Football
England into Euro semis after shootout win over Switzerland
Neither side able to break the deadlock in extra time and the score locked at 1-1.
Reuters
After so many painful 12-yard setbacks, England embraced the shootout on Saturday as they beat Switzerland 5-3 on penalties after a 1-1 draw to reach the semi-finals of Euro2024 and move to within a step of their first overseas final.
Trent Alexander-Arnold slammed home the decisive last of a faultless five to send England into their third semi-final in four tournaments after Jordan Pickford had saved from Manuel Akanji.
It was the third successive Euro 2024 quarter-final to go to extra time, two of them to penalties, and in the semi-final in Dortmund on Wednesday England will face the Netherlands.
In a game of few chances, Breel Embolo had put Switzerland ahead after 75 minutes when he poked home from close range, and Bukayo Saka levelled for England five minutes later with a brilliant strike off the far post.
Saka, who missed in England’s Euro 2020 final shootout defeat by Italy, stood up again on Saturday and converted confidently in front of a wall of England fans.
Having reached the 1966 World Cup final and 2020 Euros final at Wembley, making it to Berlin next Sunday would be England’s first final away from home soil.
To get there they will almost certainly have to find more intensity and accuracy in attack than they showed on Saturday, but the confidence gained from another shootout win after decades of pain will be priceless.
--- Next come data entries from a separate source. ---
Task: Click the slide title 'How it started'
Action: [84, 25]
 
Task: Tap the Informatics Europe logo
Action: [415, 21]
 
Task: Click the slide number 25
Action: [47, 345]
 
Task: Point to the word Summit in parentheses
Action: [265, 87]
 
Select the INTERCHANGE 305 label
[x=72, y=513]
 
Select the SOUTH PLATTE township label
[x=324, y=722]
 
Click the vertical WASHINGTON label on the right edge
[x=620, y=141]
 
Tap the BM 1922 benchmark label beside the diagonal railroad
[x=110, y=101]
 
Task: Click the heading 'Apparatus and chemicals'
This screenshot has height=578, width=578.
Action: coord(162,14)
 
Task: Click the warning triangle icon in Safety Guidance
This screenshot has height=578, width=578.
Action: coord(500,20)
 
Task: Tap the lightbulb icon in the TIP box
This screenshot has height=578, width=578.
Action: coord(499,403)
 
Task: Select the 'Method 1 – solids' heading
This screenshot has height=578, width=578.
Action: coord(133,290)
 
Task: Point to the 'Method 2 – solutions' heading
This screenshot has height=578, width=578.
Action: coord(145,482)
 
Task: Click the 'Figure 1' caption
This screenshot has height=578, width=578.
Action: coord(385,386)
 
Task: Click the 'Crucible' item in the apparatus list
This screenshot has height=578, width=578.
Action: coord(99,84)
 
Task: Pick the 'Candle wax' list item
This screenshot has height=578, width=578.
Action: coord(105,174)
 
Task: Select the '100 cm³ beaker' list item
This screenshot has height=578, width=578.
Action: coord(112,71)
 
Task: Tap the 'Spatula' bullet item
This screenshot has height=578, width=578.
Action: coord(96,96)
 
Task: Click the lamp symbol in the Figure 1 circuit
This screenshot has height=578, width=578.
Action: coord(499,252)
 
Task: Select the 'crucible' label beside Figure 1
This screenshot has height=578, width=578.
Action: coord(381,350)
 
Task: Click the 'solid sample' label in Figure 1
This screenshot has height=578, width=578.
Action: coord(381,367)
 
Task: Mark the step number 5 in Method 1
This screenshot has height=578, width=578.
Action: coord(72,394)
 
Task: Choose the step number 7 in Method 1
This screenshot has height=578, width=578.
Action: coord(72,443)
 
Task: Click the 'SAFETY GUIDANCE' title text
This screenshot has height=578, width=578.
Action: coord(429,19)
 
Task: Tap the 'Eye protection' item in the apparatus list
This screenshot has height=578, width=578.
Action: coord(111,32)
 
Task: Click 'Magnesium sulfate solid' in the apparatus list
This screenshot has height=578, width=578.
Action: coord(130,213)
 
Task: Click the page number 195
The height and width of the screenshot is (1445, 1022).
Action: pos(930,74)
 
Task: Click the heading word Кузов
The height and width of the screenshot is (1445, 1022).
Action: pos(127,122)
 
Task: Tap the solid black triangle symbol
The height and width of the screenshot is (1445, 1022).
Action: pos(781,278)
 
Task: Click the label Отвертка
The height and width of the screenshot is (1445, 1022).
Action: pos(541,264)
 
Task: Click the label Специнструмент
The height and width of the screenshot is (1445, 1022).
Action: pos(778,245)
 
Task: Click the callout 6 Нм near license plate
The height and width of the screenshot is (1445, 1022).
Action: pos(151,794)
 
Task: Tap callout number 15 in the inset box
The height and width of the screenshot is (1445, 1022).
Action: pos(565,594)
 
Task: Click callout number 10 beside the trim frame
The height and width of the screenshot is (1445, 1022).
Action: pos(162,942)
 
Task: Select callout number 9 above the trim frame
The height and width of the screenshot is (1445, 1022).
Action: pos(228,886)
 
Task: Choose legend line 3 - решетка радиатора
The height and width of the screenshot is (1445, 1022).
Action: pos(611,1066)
England came into the game on the back of two dire performances and, though they showed more invention and movement, there was again little end product, and with the Swiss equally cautious, there was barely a meaningful effort on goal for an hour.
Switzerland, impressive victors over Italy last week and seeking their first major semi-final, took the lead when Dan Ndoye whipped in a deflected low cross with Breel Embolo stretching to poke it home.
Southgate responded by immediately throwing on three substitutes – Cole Palmer, Luke Shaw and Eberechi Eze - and five minutes later energised England were level as Saka cut in from the right wing and curled a superb 20-metre left-footed shot in off the far post.
In extra time England’s Declan Rice had a fizzing shot from the edge of the box brilliantly saved by a diving Yann Sommer, while Xherdan Shaqiri clipped a post direct from a corner, before the penalties that had felt inevitable almost from the start duly arrived.
Switzerland had lost three of their four major tournament shootouts, while England’s famously uncomfortable record was seven defeats and two wins.